▸ **WHAT THE TASK REQUIRES**:
Continue the interview below with Mike Gaffney on his voluntary assisted dying bill, picking up after its last sentence rather than from the data that follows it.

In the coming weeks, Independent politician Mike Gaffney will introduce a bill to the Tasmanian parliament to legalise voluntary assisted dying (VAD).

We’re pleased to have him join us today for a Q&A to discuss the road ahead for his historic bill and the religion-based political opposition that he is facing.

NSL:

Mike, thanks for joining us for a Q&A. Tasmanians have embraced the consultation period that you have held for your proposed voluntary assisted dying (VAD) bill. From your viewpoint, what has been the response like from the community? How much support do you think there is out there for legalising VAD?

MG:

I’ve been very pleased with the positive response that my proposed VAD legislation has received from not only the Tasmanian community but also the media – editors, reporters and radio announcers – and the many people who have taken the time to contact me or who have come up to me in the streets and said, “Well done, Mike. We all deserve the right to choose. Thank you for your efforts.”

Whilst that message is heartening, it also reminds me of how important this legislation is in alleviating intolerable suffering. And that, in itself, is a huge responsibility.

NSL:

Labor has indicated it will support the bill when it enters parliament. How does that affect how you move forward with the bill?

MG:

The timeline for this bill’s passage has not been impacted by Labor’s announcement. And, whilst I’m really pleased with that position, I have stated previously that this legislation is bigger than any political party.

▸ **PROVIDED DATA**:
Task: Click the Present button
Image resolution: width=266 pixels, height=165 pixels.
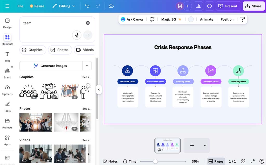Action: click(228, 6)
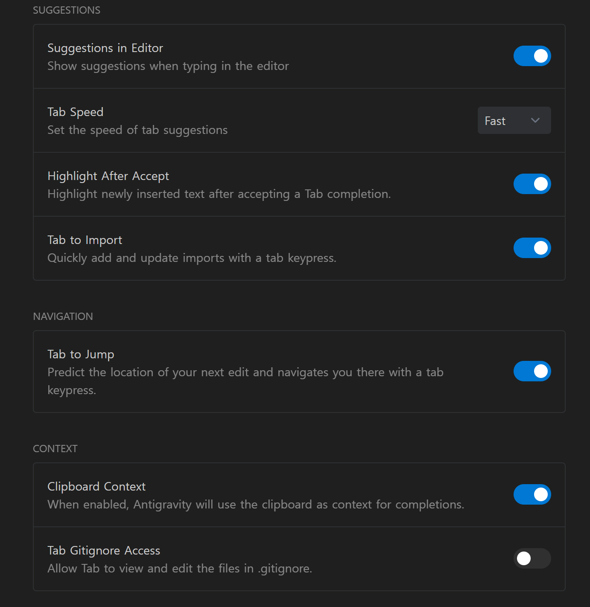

▸ **IN RESPONSE**:
Indeed, having a conscience vote only means that there is no party policy. I still believe that each parliamentarian needs to represent their community viewpoint, which may differ to their personal viewpoint. All community surveys and feedback reinforce that over 80 per cent of respondents support the right to choose VAD.

NSL:

Religious lobbyists such as the Australian Christian Lobby are stepping up their opposition now, claiming that the bill would be based on “hopelessness and fear”. What’s your response to their approach on this issue?

MG:

I appreciate that there will be differing opinions and that certain groups will permeate words such as ‘hopelessness’ and ‘fear’ into this discussion. I am somewhat saddened by the emotive and inaccurate language used by the ACL when speaking of the bill. That language is, clearly, designed to shock or initiate guilt.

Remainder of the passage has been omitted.